C’est pourquoi nous demandons que les commerces dont l’activité est de nature saisonnière soient exemptés du dispositif prévu.
M. le président. Quel est l’avis de la commission ?
Mme Catherine Deroche, corapporteur. Je me suis déjà largement expliquée sur le seuil de onze salariés.
Je rappelle aussi que, lors d’une interview accordée le 2 avril dernier, Mme Carole Delga, secrétaire d'État chargée du commerce et de l'artisanat, déclarait : « il est important que les petits commerces, qui peuvent aujourd’hui ouvrir le dimanche, puissent encore le faire une fois la loi adoptée. Nous allons donc adapter la règle aux entreprises de moins de onze salariés. »
La commission spéciale ne l’a pas attendue et a décidé de proposer de dispenser les entreprises de moins de onze salariés situées en zone touristique de contreparties. Elle émet donc un avis défavorable sur les deux amendements qui visent à rétablir le texte initial.
S’agissant de l’amendement n° 739 rectifié bis, j’entends bien vos arguments, monsieur Vial, sur les entreprises de nature saisonnière situées en zone de montagne.
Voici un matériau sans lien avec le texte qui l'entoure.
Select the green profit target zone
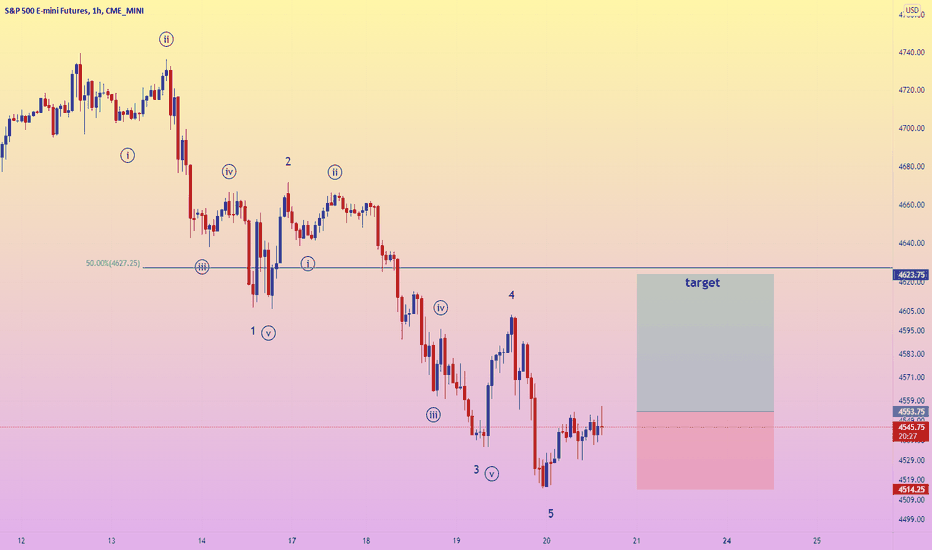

Cela étant, la rédaction retenue par la commission spéciale donne déjà satisfaction aux commerces employant moins de onze salariés. Quant à l’amendement, il vise à étendre la dérogation à tous les établissements dont l’activité est de nature saisonnière, sur l’ensemble du territoire, et pas seulement à ceux qui sont implantés en station de montagne.
En conséquence, la commission sollicite le retrait de cet amendement. À défaut, elle émettra un avis défavorable.
M. le président. Quel est l’avis du Gouvernement ?
M. Emmanuel Macron, ministre. J’émets un avis favorable sur les amendements nos 616 et 1230.
Autant, lors de l’examen de l’amendement n° 615, j’ai considéré que la commission spéciale avait pris des dispositions pour répondre à la question importante de l’obstruction, autant elle propose là d’ouvrir une véritable brèche pour les entreprises de moins de onze salariés. Certes, nous connaissons les difficultés qui existent dans les zones touristiques. Vous avez raison, madame Deroche, de faire référence aux propos de Carole Delga ; nous continuons d’ailleurs de travailler sur ce point.
Toutefois, vouloir résoudre le problème en accordant une dérogation complète ne me semble pas satisfaisant, précisément parce que ce serait aussi une voie de contournement de l’ensemble du dispositif pour certaines enseignes, comme j’ai eu l’occasion de le souligner.
Sur l’amendement n° 739 rectifié bis, Mme la corapporteur a développé les bons arguments : d’abord, les activités saisonnières font l’objet de certaines spécificités qui sont prises en compte par les accords collectifs. En termes de minima sociaux et d’organisation, elles sont couvertes. Mais si elles ont recours de manière régulière au travail dominical, il est normal qu’elles soient soumises aux dispositions de ce projet de loi, dont je rappelle qu’elles ne concernent pas les commerces alimentaires et qu’elles constituent une exception au repos dominical pour le commerce de détail. Nous restons donc dans un champ d’activité qui est précisément borné. Le Gouvernement émet par conséquent un avis défavorable.
M. le président. La parole est à Mme Annie David, pour explication de vote sur les amendements identiques nos 616 et 1230.